Activité 1 -
Recopiez sans rien changer le passage du discours sur les finances et l'administration, en commençant à « J'appelle particulièrement votre » et en terminant à « du pouvoir exécutif. ».
Activité 2 -
Veuillez écrire la suite du discours sur les finances et l'administration, à partir de l'endroit où il s'interrompt.

Passage du texte -
L'état financier du pays s'est amélioré d'une manière sensible. Vous en jugerez par les mesures déjà adoptées et celles proposées par le Secrétaire d'Etat des Finances, dans les rapports qui vous seront remis.

Il reste sans doute beaucoup à faire encore pour que le crédit de la République repose sur des bases solides, mais, du moins, je puis affirmer aujourd'hui, sans crainte d'être démenti, que l'ordre et la régularité règnent dans nos finances, et que la confiance publique existe.

La réorganisation de l'armée et de la marine a été mise à l'étude, le Gouvernement vous demandera de consacrer par un acte législatif les reformes qui lui seront indiquées et qu'il est bien résolu à introduire dans notre système militaire.

Le projet de loi sur les Conseils communaux sera de nouveau présenté au Corps Législatif.

D'une autre part, vous jugerez sans doute à propos de modifier la loi sur la police des campagnes, car l'expérience a démontré que quelques unes de ses dispositions sont d'une application sinon impossible, du moins fort difficile, et que d'autres pourraient être d'une pratique plus simple et moins onéreuse au trésor public au moyen de changements qui seront indiqués.

J'appelle particulièrement votre sérieuse attention sur ces points importants de l'administration intérieure. Vous trouverez le Gouvernement toujours disposé à accueillir favorablement les propositions qui tendront à concilier les principes d'une sage liberté avec la surveillance tutélaire du pouvoir exécutif.

Section des données -
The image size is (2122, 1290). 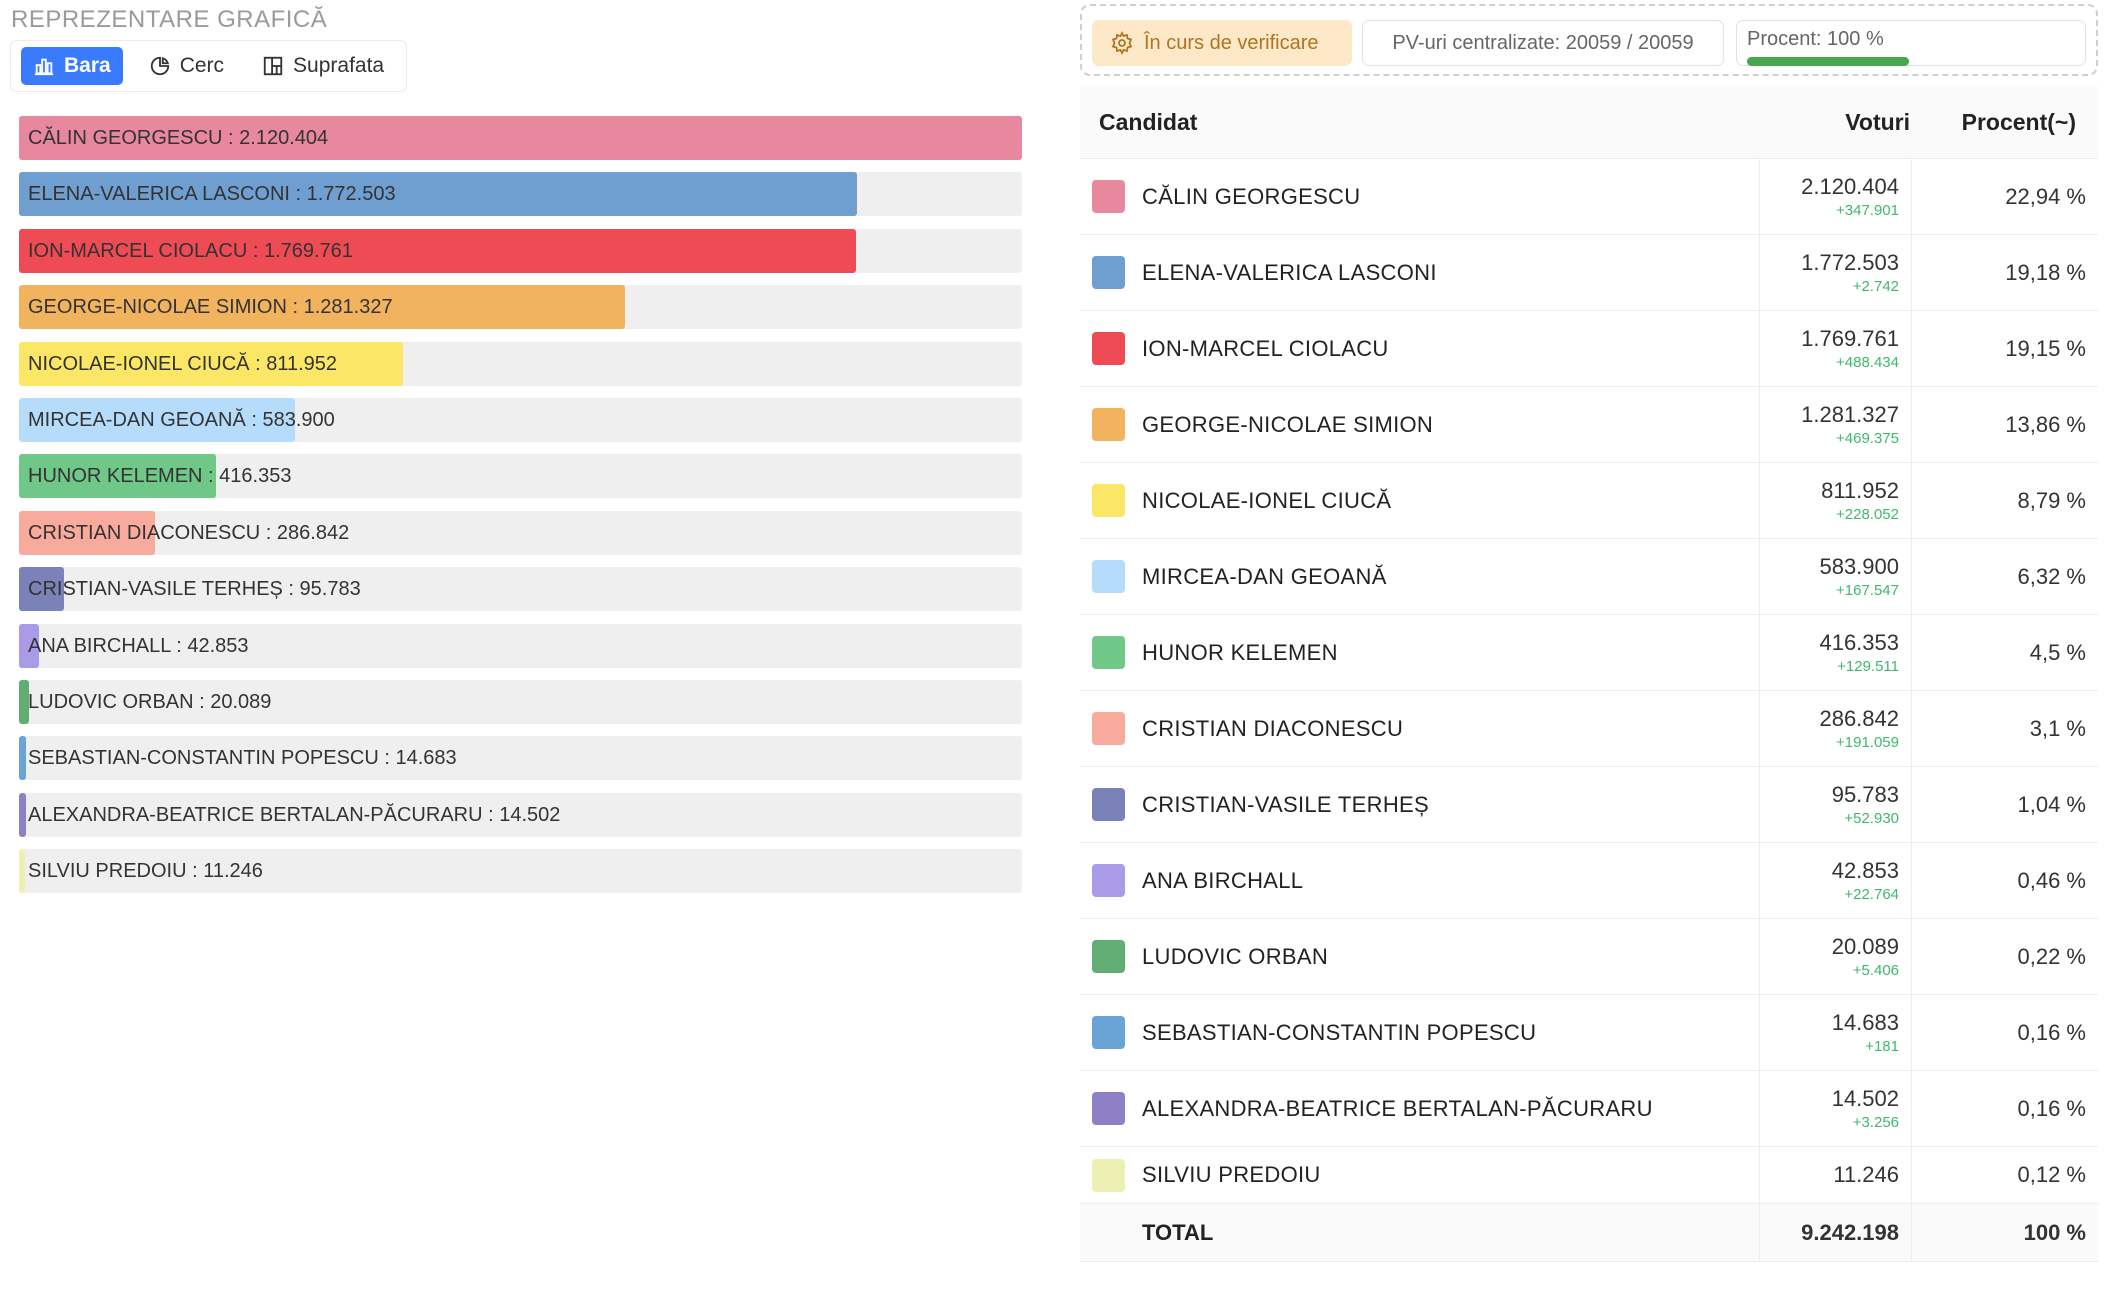 I want to click on bar-label: GEORGE-NICOLAE SIMION : 1.281.327, so click(x=210, y=308).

Réponse écrite 1 -
J'appelle particulièrement votre sérieuse attention sur ces points importants de l'administration intérieure. Vous trouverez le Gouvernement toujours disposé à accueillir favorablement les propositions qui tendront à concilier les principes d'une sage liberté avec la surveillance tutélaire du pouvoir exécutif.

Réponse écrite 2 -
Les économies pratiquées dans divers services permettront d'appliquer une plus large part des revenus aux travaux publics, et surtout aux voies de communication.

Je vous recommande aussi, Messieurs, les crédits qui vous seront demandés pour établir une plus juste rémunération des services rendus à l'Etat par les fonctionnaires publics; à cet égard, vous prendrez en considération l'augmentation récente du prix des choses de première nécessité, augmentation occasionnée par l'état de guerre d'un pays voisin et d'autres circonstances générales.

Si les résultats obtenus n'ont pas entièrement répondu aux sacrifices que nous nous sommes imposés pour favoriser l'immigration, vous reconnaîtrez que cela tient à des causes indépendantes de notre volonté et à des difficultés qui avec le temps pourront être applanies. Je pense que nous n'en devons pas moins persister dans nos efforts, en profitant de l'expérience acquise.

Quant aux autres améliorations projetées ou en cours d'exécution dans les diverses branches de l'administration, j'en ai déjà donné un aperçu à l'occasion de la fête de notre glorieuse indépendance. Je n'insisterai pas ici sur ces détails qui seront developpés dans l'exposé de la situation générale qui sera mis sous vos yeux par Messieurs les Secrétaires d'Etat.

Augmenter le bien-être du peuple par l'enseignement et le travail; accroître la prospérité du pays par le développement progressif de ses richesses et en encourageant l'agriculture, le commerce et l'industrie, tel est le but constant de tous mes efforts.

J'ai rencontré dans la voie déjà parcourue bien des difficultés, bien des obstacles; j'ai eu à lutter contre des préventions injustes, des défiances, des ambitions déçues, et même contre des passions haineuses et des trahisons. Si j'ai tout surmonté c'est grâce à la protection Divine; c'est grâce à mes convictions profondes, à ma foi dans l'avenir et à ma confiance absolue dans le bon sens du peuple.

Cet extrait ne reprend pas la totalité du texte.